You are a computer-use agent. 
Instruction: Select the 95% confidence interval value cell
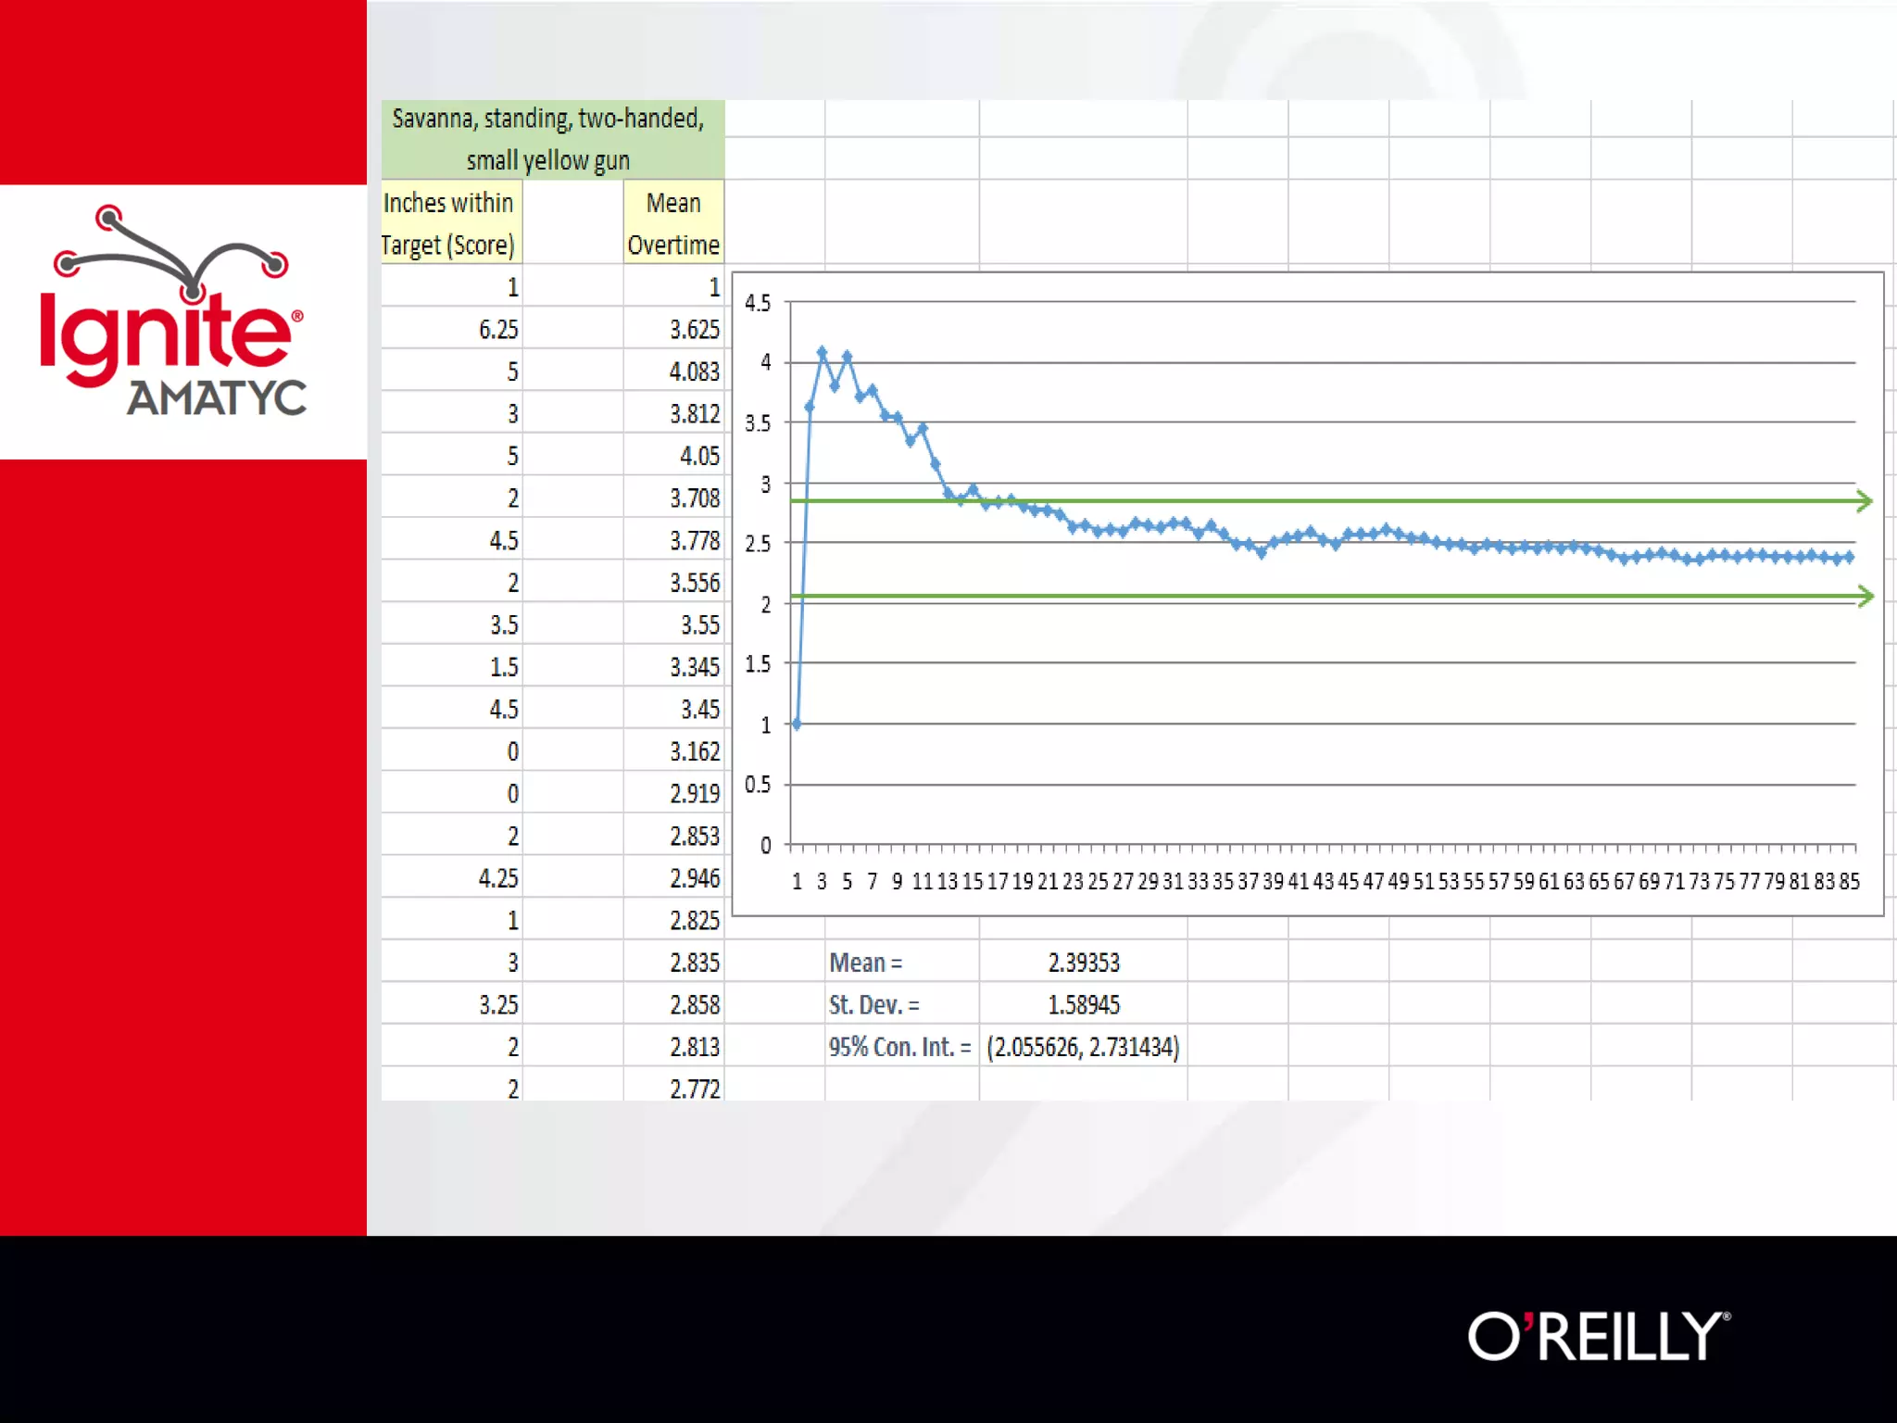point(1083,1047)
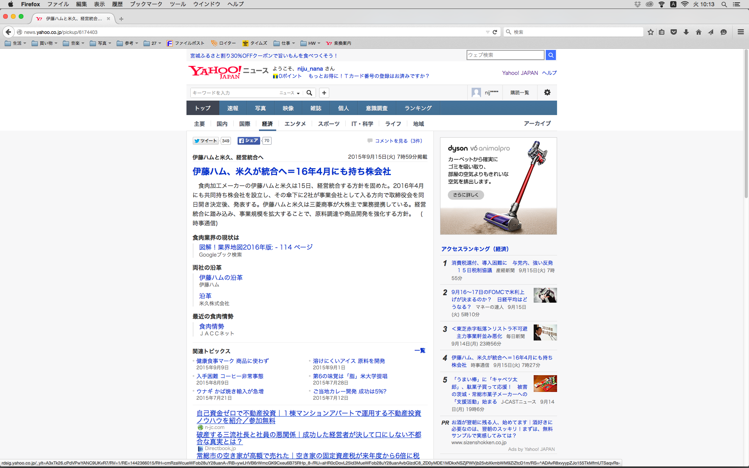The image size is (749, 468).
Task: Select the スポーツ category tab
Action: [328, 124]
-----
• _EXERCISE GOAL_
Exact output of each line above is wanted, without the pictures.

• _WRITTEN RESPONSE_
You are a computer-use agent. 
Instruction: Select the 95% confidence interval value cell
point(1083,1047)
The image size is (749, 468).
Task: Select the スポーツ category tab
Action: [328, 124]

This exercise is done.